## Source excerpt
** Start **
From: Andrea Righi <andrea.righi@canonical.com>
To: Tejun Heo <tj@kernel.org>
Cc: torvalds@linux-foundation.org, mingo@redhat.com,
peterz@infradead.org, juri.lelli@redhat.com,
vincent.guittot@linaro.org, dietmar.eggemann@arm.com,
rostedt@goodmis.org, bsegall@google.com, mgorman@suse.de,
bristot@redhat.com, vschneid@redhat.com, ast@kernel.org,
daniel@iogearbox.net, andrii@kernel.org, martin.lau@kernel.org,
joshdon@google.com, brho@google.com, pjt@google.com,
derkling@google.com, haoluo@google.com, dvernet@meta.com,
dschatzberg@meta.com, dskarlat@cs.cmu.edu, riel@surriel.com,
changwoo@igalia.com, himadrics@inria.fr, memxor@gmail.com,
linux-kernel@vger.kernel.org, bpf@vger.kernel.org,
kernel-team@meta.com
Subject: Re: [PATCH 12/36] sched_ext: Implement BPF extensible scheduler class
Date: Mon, 13 Nov 2023 15:04:24 -0500 [thread overview]
Message-ID: <ZVKBSIPqJnAvrE3g@gpd> (raw)
** End **
Continue the email reply about the sched_ext scheduler patch above, starting right after its final line.

## Provided material
** Start **
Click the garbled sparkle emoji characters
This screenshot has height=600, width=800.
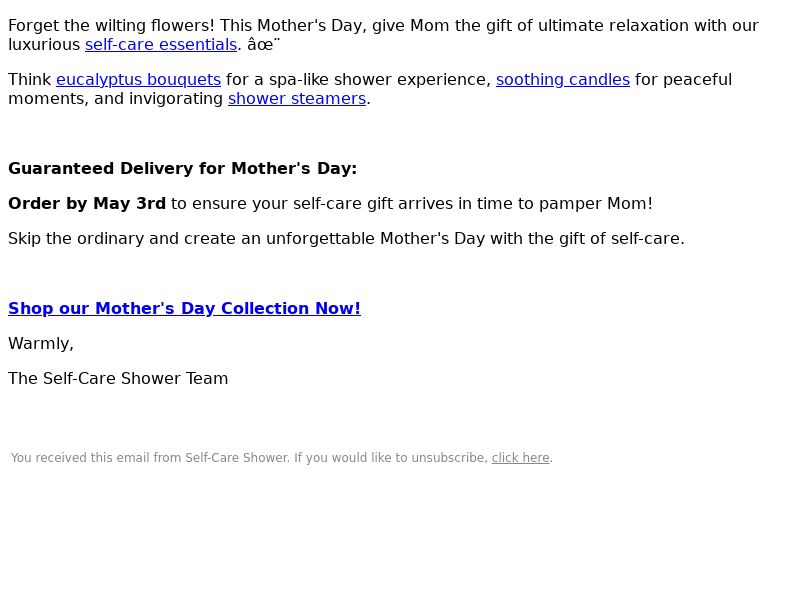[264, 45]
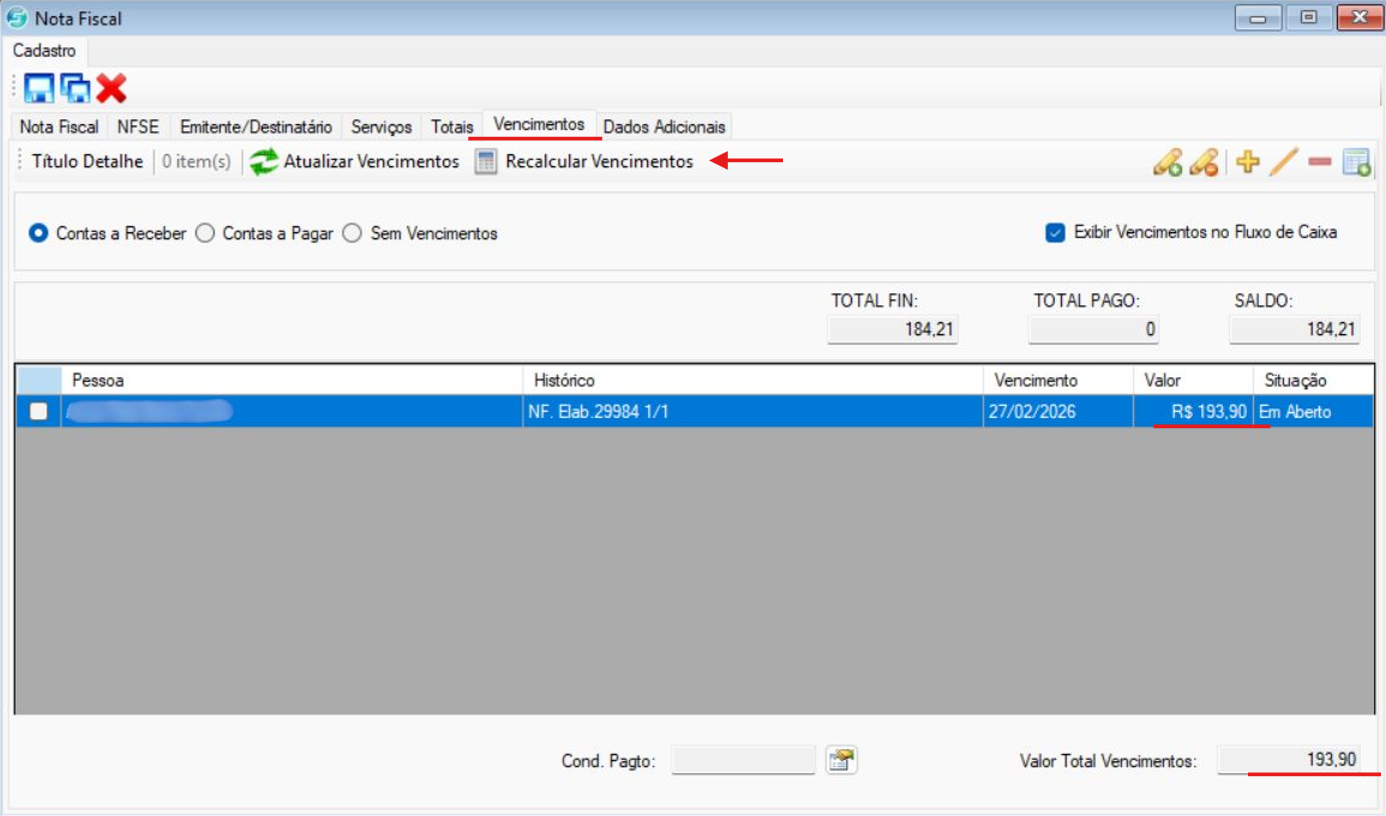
** End **
## Written answer
In-Reply-To: <20231111024835.2164816-13-tj@kernel.org>
On Fri, Nov 10, 2023 at 04:47:38PM -1000, Tejun Heo wrote:
> Implement a new scheduler class sched_ext (SCX), which allows scheduling
> policies to be implemented as BPF programs to achieve the following:
>
> 1. Ease of experimentation and exploration: Enabling rapid iteration of new
> scheduling policies.
>
> 2. Customization: Building application-specific schedulers which implement
> policies that are not applicable to general-purpose schedulers.
>
> 3. Rapid scheduler deployments: Non-disruptive swap outs of scheduling
> policies in production environments.
>
> sched_ext leverages BPF’s struct_ops feature to define a structure which
> exports function callbacks and flags to BPF programs that wish to implement
> scheduling policies. The struct_ops structure exported by sched_ext is
> struct sched_ext_ops, and is conceptually similar to struct sched_class. The
> role of sched_ext is to map the complex sched_class callbacks to the more
> simple and ergonomic struct sched_ext_ops callbacks.
>
> For more detailed discussion on the motivations and overview, please refer
> to the cover letter.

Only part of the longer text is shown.